------ Exercise materials

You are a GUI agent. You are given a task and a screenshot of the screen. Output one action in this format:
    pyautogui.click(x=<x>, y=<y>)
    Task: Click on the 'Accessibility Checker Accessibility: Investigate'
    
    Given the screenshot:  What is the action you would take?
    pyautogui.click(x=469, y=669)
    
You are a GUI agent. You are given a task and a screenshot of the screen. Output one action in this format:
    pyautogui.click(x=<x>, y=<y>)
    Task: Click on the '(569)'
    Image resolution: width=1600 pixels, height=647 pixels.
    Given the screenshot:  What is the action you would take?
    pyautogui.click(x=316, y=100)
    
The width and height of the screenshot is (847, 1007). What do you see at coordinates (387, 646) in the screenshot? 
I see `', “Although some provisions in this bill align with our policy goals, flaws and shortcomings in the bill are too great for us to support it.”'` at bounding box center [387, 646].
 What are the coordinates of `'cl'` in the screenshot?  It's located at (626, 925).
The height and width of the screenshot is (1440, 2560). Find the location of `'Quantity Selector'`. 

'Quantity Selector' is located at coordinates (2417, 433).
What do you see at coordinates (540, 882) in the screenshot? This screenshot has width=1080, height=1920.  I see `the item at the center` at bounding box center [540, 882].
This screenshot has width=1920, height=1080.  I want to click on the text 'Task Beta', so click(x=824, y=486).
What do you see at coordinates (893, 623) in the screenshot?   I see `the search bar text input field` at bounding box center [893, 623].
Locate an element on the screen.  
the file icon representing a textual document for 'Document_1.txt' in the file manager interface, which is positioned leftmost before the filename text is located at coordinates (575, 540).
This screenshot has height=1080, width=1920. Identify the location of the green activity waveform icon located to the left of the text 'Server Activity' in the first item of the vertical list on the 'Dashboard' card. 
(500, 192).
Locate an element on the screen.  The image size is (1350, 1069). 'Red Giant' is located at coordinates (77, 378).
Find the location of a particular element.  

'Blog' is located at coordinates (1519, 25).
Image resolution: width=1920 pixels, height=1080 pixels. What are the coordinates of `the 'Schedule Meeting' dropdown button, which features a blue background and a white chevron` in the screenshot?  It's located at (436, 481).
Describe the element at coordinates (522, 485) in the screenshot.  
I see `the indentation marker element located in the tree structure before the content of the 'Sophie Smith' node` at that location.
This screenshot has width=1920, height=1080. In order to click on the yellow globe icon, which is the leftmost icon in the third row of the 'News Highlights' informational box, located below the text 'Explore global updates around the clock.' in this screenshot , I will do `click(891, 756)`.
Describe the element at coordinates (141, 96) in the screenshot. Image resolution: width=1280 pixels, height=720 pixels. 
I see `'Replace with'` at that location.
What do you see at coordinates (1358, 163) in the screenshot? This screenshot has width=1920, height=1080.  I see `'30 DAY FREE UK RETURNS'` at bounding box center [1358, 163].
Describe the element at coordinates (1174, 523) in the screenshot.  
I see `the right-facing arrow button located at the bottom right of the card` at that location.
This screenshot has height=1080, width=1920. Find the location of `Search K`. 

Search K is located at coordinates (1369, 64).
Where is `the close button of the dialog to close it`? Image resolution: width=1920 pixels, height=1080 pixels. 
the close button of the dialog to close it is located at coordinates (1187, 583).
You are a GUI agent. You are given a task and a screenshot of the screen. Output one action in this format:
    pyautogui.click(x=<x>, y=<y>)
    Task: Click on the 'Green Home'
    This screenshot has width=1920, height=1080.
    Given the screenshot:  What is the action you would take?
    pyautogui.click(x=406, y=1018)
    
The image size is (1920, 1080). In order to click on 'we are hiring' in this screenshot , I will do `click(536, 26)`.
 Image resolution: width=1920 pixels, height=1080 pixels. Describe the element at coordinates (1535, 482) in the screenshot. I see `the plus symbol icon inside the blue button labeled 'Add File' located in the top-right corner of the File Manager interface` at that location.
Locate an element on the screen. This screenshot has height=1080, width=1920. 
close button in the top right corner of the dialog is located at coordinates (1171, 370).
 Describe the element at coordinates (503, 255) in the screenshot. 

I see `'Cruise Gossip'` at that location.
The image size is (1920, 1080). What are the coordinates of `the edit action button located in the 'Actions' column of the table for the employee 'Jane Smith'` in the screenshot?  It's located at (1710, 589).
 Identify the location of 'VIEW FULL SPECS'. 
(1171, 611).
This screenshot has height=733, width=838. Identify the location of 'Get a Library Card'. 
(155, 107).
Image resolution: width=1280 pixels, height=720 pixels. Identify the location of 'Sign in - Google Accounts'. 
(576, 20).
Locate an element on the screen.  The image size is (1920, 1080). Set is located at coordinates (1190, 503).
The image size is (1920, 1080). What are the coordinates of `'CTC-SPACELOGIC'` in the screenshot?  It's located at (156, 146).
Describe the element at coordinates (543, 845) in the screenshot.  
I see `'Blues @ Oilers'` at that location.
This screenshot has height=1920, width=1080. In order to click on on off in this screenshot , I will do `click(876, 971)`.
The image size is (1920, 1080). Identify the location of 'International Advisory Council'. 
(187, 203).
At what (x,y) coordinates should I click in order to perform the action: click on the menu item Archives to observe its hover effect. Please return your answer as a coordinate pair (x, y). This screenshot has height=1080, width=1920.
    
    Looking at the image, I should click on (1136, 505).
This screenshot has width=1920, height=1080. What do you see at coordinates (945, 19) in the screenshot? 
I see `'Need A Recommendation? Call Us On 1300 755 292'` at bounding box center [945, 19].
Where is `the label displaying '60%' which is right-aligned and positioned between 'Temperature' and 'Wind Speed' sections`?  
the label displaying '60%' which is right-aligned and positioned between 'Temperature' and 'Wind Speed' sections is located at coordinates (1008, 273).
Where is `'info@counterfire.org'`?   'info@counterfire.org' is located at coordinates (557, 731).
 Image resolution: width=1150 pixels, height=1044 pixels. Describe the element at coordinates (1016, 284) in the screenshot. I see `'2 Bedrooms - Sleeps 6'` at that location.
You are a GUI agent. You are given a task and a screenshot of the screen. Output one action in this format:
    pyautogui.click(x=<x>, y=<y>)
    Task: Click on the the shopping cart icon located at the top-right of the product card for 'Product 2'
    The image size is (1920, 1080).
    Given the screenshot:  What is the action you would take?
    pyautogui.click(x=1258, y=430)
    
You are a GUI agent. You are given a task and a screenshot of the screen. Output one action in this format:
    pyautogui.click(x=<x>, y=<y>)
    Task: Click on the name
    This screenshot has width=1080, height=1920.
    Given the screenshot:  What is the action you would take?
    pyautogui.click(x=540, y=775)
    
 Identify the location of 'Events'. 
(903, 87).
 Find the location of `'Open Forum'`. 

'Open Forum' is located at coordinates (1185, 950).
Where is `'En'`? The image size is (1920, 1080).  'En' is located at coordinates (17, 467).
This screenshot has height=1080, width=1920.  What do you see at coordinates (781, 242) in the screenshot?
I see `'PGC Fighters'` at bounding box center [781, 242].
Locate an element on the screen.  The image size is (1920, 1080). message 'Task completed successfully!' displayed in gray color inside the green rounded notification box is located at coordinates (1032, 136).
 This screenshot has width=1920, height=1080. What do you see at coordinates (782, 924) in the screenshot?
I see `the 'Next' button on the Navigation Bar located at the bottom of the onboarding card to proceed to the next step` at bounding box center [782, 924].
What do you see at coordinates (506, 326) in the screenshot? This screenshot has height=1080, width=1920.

------------

Aim of the exercise
Count how many lines in the rows above contain the string "Selector". Reply with the number only.

Result of the task
2